Read count benchmark at genus level.
| Genus | Read count abundance MGmapper (%) | Read count abundance Kraken (%) |
|---|---|---|
| Pseudomonas | 34.82 | 34.98 |
| Bacillus | 11.22 | 11.21 |
| Burkholderia | 8.05 | 7.05 |
| Micrococcus | 7.68 | 7.74 |
| Escherichia | 7.53 | 2.48 |
| Frankia | 7.31 | 7.37 |
| Streptomyces | 7.24 | 7.29 |
| Rhodobacter | 6.91 | 6.96 |
| Total | 90.76 | 87.21 |
‘Read count abundance’ is reported as the percentage of reads that were assigned to each of the 8 genuses present in the in vitro dataset for the two methods; MGmapper and Kraken. Last row ‘Total’ is the overall percentage sum of reads that were assigned to genuses present in the sample.

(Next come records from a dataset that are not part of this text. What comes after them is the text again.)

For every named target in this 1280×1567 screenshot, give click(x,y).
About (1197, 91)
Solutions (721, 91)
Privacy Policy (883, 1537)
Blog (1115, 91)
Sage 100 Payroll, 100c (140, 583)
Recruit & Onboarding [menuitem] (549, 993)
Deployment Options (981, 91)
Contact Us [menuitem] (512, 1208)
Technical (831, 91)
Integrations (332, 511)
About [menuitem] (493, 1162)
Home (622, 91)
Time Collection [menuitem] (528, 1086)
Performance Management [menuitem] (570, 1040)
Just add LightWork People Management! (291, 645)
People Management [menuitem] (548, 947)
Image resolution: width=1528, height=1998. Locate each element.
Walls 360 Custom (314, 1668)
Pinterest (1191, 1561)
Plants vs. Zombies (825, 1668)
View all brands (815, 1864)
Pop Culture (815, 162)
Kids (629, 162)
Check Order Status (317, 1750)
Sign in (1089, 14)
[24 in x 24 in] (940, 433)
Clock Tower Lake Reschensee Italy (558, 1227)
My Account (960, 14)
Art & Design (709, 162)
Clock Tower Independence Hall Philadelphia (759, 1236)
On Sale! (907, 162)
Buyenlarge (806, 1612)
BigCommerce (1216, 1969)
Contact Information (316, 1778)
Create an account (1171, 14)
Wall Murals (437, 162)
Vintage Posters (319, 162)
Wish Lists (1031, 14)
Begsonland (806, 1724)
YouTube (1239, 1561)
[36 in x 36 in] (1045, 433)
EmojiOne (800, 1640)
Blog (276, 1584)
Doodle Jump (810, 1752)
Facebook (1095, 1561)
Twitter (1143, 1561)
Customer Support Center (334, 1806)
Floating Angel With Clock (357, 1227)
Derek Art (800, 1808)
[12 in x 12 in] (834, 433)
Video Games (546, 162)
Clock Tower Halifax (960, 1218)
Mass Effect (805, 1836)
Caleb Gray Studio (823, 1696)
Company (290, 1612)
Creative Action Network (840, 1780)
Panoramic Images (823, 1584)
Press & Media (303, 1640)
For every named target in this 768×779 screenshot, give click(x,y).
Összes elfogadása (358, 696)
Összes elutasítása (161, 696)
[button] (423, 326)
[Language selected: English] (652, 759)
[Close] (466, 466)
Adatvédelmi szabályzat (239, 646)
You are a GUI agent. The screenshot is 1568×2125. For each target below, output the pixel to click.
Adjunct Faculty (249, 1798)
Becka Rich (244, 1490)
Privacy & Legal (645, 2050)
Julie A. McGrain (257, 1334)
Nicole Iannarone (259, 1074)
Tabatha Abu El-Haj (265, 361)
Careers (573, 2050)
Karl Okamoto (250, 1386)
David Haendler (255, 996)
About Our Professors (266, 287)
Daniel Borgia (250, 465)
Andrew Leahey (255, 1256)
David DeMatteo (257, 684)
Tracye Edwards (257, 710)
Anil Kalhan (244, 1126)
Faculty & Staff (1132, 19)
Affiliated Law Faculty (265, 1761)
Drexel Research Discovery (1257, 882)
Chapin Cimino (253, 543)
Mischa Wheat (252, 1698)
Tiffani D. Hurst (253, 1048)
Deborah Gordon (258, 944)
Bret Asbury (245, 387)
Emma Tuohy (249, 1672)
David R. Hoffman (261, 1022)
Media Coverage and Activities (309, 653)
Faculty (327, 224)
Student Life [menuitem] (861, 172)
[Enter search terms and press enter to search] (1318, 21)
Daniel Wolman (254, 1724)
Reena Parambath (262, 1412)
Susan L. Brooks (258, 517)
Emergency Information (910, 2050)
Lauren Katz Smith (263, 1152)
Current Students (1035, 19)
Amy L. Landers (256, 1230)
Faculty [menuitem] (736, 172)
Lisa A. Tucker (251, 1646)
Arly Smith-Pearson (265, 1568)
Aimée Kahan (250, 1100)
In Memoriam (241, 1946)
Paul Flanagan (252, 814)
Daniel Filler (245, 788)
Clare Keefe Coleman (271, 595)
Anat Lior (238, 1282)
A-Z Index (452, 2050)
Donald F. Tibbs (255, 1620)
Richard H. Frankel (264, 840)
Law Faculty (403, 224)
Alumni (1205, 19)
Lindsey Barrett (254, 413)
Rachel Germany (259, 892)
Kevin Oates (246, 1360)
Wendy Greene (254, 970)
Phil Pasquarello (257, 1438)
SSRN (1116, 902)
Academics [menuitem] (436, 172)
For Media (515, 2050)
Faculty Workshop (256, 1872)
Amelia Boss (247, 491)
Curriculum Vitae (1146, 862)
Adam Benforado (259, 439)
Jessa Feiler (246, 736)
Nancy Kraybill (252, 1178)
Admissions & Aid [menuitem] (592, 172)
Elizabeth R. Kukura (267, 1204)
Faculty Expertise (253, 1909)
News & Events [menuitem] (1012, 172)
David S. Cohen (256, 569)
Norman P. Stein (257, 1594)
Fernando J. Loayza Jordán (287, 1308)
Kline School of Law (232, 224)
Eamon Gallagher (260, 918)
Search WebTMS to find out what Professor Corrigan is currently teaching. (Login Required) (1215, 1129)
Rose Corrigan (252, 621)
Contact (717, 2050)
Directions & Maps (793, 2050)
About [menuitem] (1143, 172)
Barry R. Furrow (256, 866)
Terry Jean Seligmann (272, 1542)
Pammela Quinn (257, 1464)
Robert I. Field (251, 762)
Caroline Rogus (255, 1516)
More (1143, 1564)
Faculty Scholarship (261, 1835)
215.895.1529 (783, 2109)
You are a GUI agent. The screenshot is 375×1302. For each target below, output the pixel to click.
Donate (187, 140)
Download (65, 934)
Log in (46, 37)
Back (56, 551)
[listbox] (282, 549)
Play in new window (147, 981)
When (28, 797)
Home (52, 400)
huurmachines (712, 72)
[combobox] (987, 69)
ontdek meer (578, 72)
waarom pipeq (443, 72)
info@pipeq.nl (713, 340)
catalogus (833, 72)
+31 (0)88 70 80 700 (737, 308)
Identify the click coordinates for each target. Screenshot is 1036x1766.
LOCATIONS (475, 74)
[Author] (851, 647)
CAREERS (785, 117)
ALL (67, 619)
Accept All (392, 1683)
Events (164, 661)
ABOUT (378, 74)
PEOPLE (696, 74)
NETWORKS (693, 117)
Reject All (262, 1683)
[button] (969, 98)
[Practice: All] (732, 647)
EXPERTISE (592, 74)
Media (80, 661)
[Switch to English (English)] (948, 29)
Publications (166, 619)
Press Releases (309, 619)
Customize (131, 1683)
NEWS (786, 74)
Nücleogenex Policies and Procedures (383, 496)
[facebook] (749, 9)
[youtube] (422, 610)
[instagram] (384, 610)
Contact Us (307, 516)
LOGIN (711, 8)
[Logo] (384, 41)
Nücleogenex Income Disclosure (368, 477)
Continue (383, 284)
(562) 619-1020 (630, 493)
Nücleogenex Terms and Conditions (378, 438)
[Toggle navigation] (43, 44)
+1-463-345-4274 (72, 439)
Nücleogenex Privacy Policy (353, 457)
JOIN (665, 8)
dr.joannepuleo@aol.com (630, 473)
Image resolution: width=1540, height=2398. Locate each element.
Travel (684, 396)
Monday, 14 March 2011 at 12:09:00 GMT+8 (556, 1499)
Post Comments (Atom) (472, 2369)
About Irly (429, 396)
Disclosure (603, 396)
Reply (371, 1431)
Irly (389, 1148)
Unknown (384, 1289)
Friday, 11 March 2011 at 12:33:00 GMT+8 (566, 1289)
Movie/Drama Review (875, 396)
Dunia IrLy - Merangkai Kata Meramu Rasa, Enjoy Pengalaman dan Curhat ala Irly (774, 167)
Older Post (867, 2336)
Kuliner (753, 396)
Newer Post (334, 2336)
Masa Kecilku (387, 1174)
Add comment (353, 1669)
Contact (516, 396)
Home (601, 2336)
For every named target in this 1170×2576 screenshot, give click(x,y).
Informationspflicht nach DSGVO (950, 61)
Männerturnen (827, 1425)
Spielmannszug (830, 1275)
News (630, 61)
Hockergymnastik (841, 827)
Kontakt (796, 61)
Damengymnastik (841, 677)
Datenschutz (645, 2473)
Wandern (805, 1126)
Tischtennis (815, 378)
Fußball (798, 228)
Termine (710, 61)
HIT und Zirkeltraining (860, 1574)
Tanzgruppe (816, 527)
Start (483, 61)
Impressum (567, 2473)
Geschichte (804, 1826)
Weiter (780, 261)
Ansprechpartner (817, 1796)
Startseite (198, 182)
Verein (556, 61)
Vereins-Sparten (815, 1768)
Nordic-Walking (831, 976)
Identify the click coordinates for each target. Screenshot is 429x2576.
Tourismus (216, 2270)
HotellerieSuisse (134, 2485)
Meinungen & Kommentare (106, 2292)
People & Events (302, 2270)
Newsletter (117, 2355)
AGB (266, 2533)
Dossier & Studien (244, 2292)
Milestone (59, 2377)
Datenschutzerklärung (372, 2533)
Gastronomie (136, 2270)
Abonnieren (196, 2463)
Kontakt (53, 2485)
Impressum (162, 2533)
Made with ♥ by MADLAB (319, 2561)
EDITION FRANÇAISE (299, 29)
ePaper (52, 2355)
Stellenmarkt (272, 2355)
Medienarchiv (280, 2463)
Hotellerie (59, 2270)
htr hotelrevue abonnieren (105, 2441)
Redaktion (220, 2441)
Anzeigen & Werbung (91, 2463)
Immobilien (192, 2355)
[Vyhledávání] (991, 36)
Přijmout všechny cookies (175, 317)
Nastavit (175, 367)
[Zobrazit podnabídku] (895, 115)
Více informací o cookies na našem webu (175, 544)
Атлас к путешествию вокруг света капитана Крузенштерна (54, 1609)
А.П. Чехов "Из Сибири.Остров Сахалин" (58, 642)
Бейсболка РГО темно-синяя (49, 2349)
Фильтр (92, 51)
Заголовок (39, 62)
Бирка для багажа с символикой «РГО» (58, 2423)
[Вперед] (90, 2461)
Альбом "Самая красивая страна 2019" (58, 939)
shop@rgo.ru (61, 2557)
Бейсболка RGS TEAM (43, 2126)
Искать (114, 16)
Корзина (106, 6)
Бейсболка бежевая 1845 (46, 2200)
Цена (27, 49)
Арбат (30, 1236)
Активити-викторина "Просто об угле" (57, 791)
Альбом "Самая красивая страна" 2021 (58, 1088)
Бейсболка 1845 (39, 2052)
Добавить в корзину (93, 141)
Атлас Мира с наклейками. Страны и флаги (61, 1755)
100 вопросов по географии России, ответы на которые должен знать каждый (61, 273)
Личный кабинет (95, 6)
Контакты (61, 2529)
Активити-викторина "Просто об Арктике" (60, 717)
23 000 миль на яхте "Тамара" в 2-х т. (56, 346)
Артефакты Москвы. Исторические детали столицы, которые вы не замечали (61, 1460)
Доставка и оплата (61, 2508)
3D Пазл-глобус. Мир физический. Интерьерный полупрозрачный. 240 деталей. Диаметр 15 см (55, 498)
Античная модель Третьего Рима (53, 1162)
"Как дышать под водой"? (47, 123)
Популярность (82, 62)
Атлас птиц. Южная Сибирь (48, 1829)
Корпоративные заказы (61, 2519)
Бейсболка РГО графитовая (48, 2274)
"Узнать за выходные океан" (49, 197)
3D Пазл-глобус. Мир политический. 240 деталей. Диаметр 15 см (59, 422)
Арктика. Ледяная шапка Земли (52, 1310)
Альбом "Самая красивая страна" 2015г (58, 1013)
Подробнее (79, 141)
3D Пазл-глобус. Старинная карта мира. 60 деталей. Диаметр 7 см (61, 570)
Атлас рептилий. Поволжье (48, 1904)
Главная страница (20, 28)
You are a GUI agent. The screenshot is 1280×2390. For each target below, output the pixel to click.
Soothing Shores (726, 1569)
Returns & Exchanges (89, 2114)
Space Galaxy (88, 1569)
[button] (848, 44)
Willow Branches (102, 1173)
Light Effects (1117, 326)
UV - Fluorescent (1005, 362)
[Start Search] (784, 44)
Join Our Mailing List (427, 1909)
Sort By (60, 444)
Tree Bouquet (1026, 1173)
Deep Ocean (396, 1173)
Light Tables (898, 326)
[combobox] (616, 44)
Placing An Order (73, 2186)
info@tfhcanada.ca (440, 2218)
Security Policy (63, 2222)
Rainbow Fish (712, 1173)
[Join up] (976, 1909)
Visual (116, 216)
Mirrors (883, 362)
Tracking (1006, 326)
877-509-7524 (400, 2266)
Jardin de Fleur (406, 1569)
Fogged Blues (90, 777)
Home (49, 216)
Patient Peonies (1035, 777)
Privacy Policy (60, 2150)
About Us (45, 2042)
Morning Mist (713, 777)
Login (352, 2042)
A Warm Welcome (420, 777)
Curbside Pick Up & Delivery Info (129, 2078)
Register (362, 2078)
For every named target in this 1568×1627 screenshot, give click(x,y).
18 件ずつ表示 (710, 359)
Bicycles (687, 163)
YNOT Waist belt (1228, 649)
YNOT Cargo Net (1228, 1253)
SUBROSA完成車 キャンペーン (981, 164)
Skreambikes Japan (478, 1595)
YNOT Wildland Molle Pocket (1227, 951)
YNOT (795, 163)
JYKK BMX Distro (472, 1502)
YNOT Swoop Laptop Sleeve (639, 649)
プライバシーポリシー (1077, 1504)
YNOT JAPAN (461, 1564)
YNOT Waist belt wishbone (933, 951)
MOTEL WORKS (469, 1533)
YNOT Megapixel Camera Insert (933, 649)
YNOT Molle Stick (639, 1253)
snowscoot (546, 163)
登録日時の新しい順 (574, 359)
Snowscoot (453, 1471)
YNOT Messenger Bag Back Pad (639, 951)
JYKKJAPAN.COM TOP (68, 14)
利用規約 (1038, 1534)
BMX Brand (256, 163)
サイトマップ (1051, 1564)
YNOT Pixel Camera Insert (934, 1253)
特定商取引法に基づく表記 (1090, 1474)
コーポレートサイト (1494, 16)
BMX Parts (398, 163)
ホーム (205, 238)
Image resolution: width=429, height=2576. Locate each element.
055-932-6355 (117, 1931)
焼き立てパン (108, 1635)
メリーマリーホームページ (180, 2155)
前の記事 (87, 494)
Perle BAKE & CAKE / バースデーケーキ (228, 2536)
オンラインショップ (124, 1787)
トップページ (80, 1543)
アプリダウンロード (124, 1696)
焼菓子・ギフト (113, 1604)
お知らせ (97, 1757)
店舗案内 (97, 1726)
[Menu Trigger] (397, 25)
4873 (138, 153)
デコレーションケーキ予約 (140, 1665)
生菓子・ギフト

Read count benchmark at species level.
| Species | Read count Abundance MGmapper (%) | Read count Abundance Kraken (%) |
|---|---|---|
| Pseudomonas aeruginosa | 15.93 | 15.93 |
| Pseudomonas protegens | 10.81 | 10.76 |
| Pseudomonas putida | 7.95 | 7.44 |
| Micrococcus luteus | 7.68 | 7.74 |
| Escherichia coli | 7.52 | 2.37 |
| Frankia sp. CcI3 | 7.31 | 7.36 |
| Rhodobacter capsulatus | 6.91 | 6.96 |
| Burkholderia cenocepacia | 6.17 | 4.19 |
| Bacillus amyloliquefaciens | 5.75 | 1.96 |
| Streptomyces coelicolor | 5.38 | 4.40 |
| Bacillus cereus | 3.40 | 1.34 |
| Total | 84.82 | 70.45 |
‘Read count abundance’ is reported as the percentage of reads that were assigned to each of the 11 species present in the in vitro dataset for the two methods; MGmapper and Kraken. Last row ‘Total’ is the overall percentage sum of reads that were assigned to the species present in the sample.